Duas embarcações que transportavam mais de 500 pessoas podem ter naufragado na costa de Mianmar, conforme informações divulgadas por agências da ONU nesta quinta-feira (16). Os refugiados, em sua maioria da minoria rohingya, realizam essas viagens marítimas arriscadas em busca de segurança e melhores condições de vida.
Viagens perigosas em busca de segurança
Segundo a Organização Internacional para as Migrações (OIM) e a Agência da ONU para Refugiados (ACNUR), as embarcações partiram do estado de Rakhine, em Mianmar, no final de junho. Os relatos indicam que muitos dos passageiros eram rohingyas, incluindo alguns que tinham saído de campos de refugiados em Cox's Bazar, no Bangladesh. As agências afirmaram que mais de 500 pessoas podem ter morrido, embora esses números ainda não tenham sido oficialmente confirmados.
“O ACNUR e a OIM estão profundamente preocupados com a potencial perda devastadora de vidas”, destacaram em um comunicado conjunto. Os membros da minoria muçulmana rohingya enfrentam situações extremas em seu país, levando-os a arriscar suas vidas em frágeis embarcações de madeira.
Condições marítimas adversas
Com aproximadamente 250 pessoas a bordo, o primeiro barco perdeu contato logo após a partida. Uma segunda embarcação, que transportava cerca de 280 pessoas, acredita-se que tenha afundado na costa de Ayeyarwady em 8 de julho. As agências da ONU ressaltaram que essas viagens ocorreram fora da temporada regular de navegação, quando as condições do mar tendem a ser mais perigosas.
Além disso, as agências relataram que quase 300 pessoas estão desaparecidas ou mortas no Mar de Andaman e na Baía de Bengala neste ano, incluindo refugiados rohingyas e cidadãos de Bangladesh. A situação desesperadora leva muitos a buscar refúgio em países como Malásia, Indonésia ou Tailândia, onde esperam encontrar melhores oportunidades.
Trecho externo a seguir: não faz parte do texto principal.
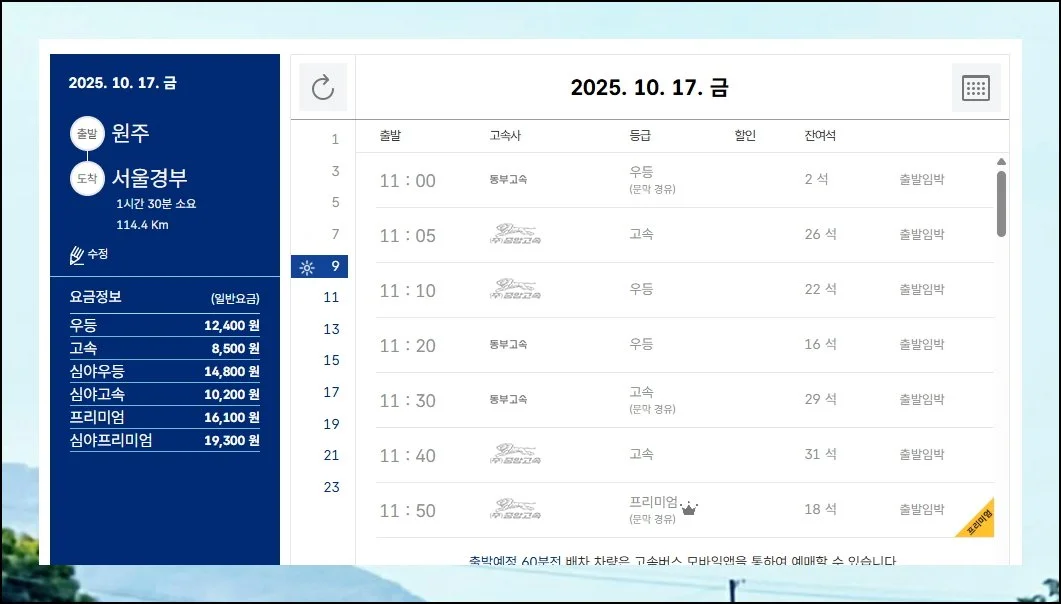The width and height of the screenshot is (1061, 604).
Task: Jump to hour 23 in time list
Action: click(x=331, y=487)
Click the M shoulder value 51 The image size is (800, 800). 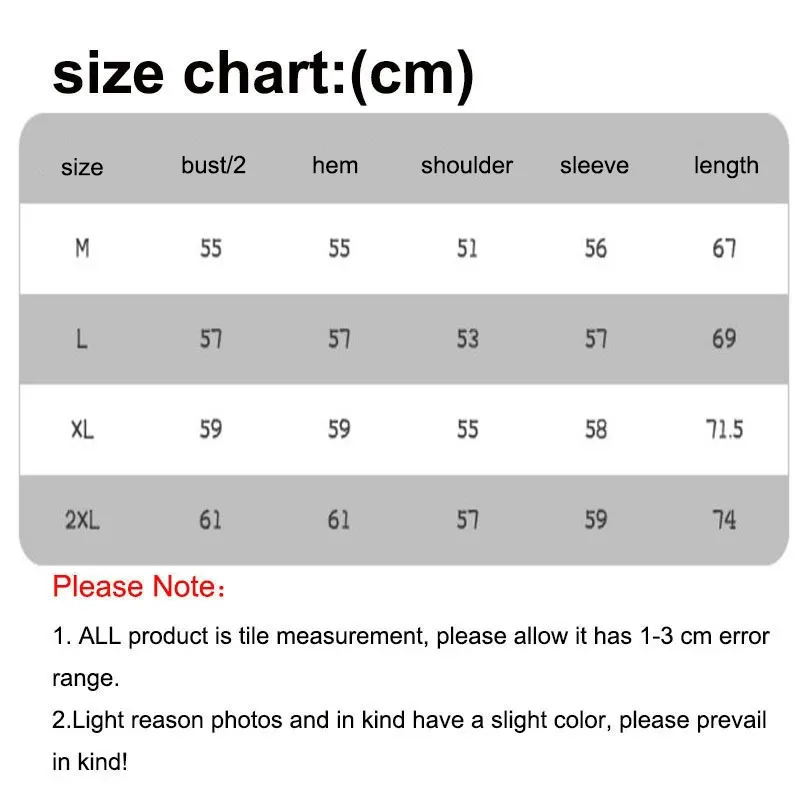(x=467, y=248)
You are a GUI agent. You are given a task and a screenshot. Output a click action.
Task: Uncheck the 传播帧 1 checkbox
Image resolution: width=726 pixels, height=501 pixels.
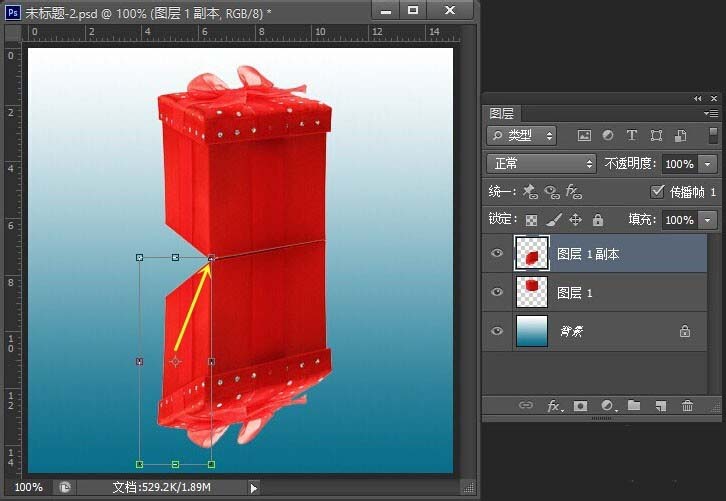click(657, 191)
Contexto da crise rohingya
A crise dos rohingyas se intensificou nos últimos anos, com milhares de pessoas fugindo da violência e da perseguição em Mianmar. Os campos de refugiados em Bangladesh estão superlotados, e muitos rohingyas se veem forçados a embarcar em perigosas travessias marítimas na esperança de escapar das condições precárias. A comunidade internacional continua a monitorar a situação, mas as viagens continuam a ser uma opção arriscada para aqueles que buscam uma vida melhor.